Velilerimizin okullarda, özel eğitim merkezlerinde öğretmenlerimizden sıkça duyduğu, bazen açıklanan bazense ne olduğu sorulmadıkça açıklamasını alamayacağımız bir duruma eğilelim bu yazımızda dedim. Hepimizin anlayabileceği, terimlerden ve ağır bir dilden olabildiğince arındırarak size sunmak istiyorum bu konuyu. Her zaman olduğu gibi bu yazımı da kopyalayarak okulunuzdaki velilerinize, komşularınıza, bu konuda bilgi sahibi olan yakınlarınıza gönderebilir, dağıtabilirsiniz. Bu beni oldukça mutlu eder.
- Israrla okulunuzda yapılandırılmamış doğal dille öğretim yöntemi yerine oldukça yapılandırılmış ve tamamen taklide dayalı bir öğretim yöntemi uygulanıyorsa evde taklit etme çalışmaları yaparken şunu uygulayın: Çocuğunuzdan “pır pır” sesini almak istiyorsanız “Pır pır de!” demek yerine, “Kuş pır pır der. Pır pır ederek uçar. Kuş uçarken nasıl ses çıkar?” gibi cümlenin içinden hedef sesi çekmesi gereken yönergelerle çalışabilirsiniz. Burada çocuğunuz cümlenin içinden hedef sesi çekip seslettiğinde bu işlevsel bir konuşma/tepki olur.
- Ama siz “Kuş nasıl uçar?” dediğiniz anda çocuğunuz “Kuş nasıl uçar?” diye tepki verirse bu tepkiyi görmezden gelerek doğru olan sesi model vermek önemlidir. “Kuş pır pır diye uçar evet. Aynen böyle, pır pır.” gibi. Yine cümle kurmak mühimdir.
- Model olan cümlelerinizde istediğiniz ses ya da kelimeyi vurgulamak da önemlidir. “Köpek hav hav diyor.” derken “hav hav” sesini yüksek sesle ya da farklı ses tonuyla söyleyebilirsiniz.
- Gün içerisinde ekolalik konuşmalarla dikkatinizi çekmeye ya da sizinle iletişim kurmaya çalışan çocuğunuzun davranışını görmezden gelerek de çalışabilirsiniz. Örneğin arkadaşınızla sohbet ederken sizinle aynı ses tonuyla, sizin söylediklerinizi söyleyerek arkadaşınızla sohbetinize katılmak isteyen çocuğunuzun, sizinle aynı olan sözlerini duymazdan gelerek ardından bu konuşmadan farklı olarak sorular sorup cevaplar bekleyebilirsiniz.

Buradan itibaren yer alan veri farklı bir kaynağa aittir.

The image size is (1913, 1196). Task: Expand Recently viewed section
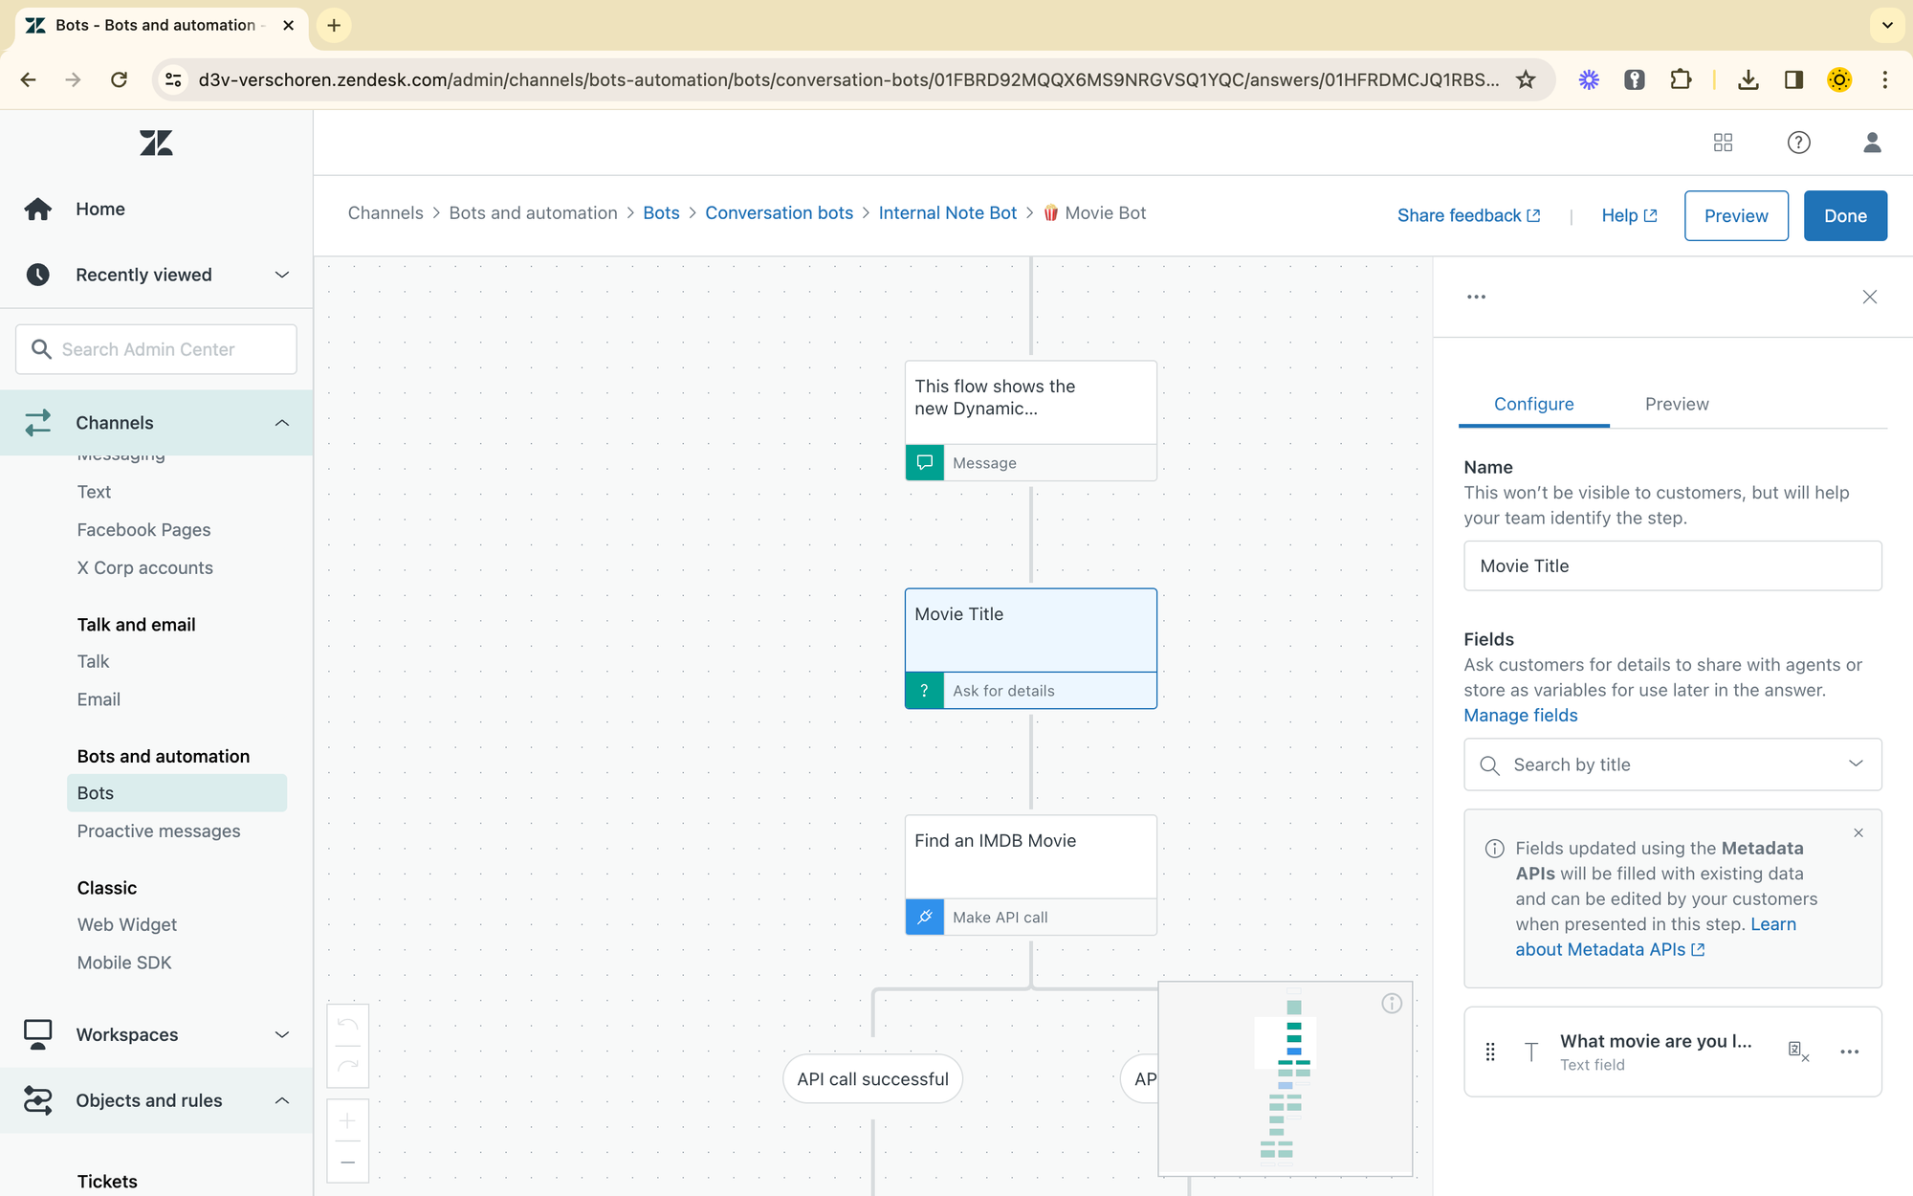click(281, 275)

- Günlük söz kalıplarını aile içinde yoğun olarak kullanıp çocuğunuzun kullanması için ona yukarıda bahsettiğim gibi model olabilirsiniz. Bunun için resimli kartlar da kullanabilirsiniz. Bu kartları gösterip “Günaydın.” diyerek çalışabilirsiniz. Çocuğunuz kartı görüp “Günaydın!” demeye başladıktan sonra kartları çekerek, yani artık göstermeyerek, çocuğunuzun uyanınca “Günaydın.” demesini sağlayabilirsiniz. Bu “Günaydın!” işlevsel konuşmaya ilk adım olabilir.
- Yakın çevrenizde “Hadi baba de. Hadi ağaç de. Ağaç!” gibi yönergelere çocuğunuzun maruz kalmasını engelleyebilirsiniz. Bu en önemli etkendir. Engel olduğunuz her yönerge ekolaliyi biraz daha geriletir.
- Evde bunları uygulamanıza rağmen ve okuldaki özel eğitimciden gelen desteğe rağmen ekolalik konuşmalarda gerileme olmazsa mutlaka bir dil ve konuşma terapistine başvurmalısınız. Özellikle dil ve konuşma terapisti olması önemlidir. Odyoloji mezunlarının size dil ve konuşma terapisti olarak tanıtılmasına engel olarak muhatabınızın nereden mezun olduğunu öğrenip ona göre yardım almanız mühimdir. Bu danışma kararını özel eğitimcinizle beraber vermeniz gerektiğini de ihmal etmeyin.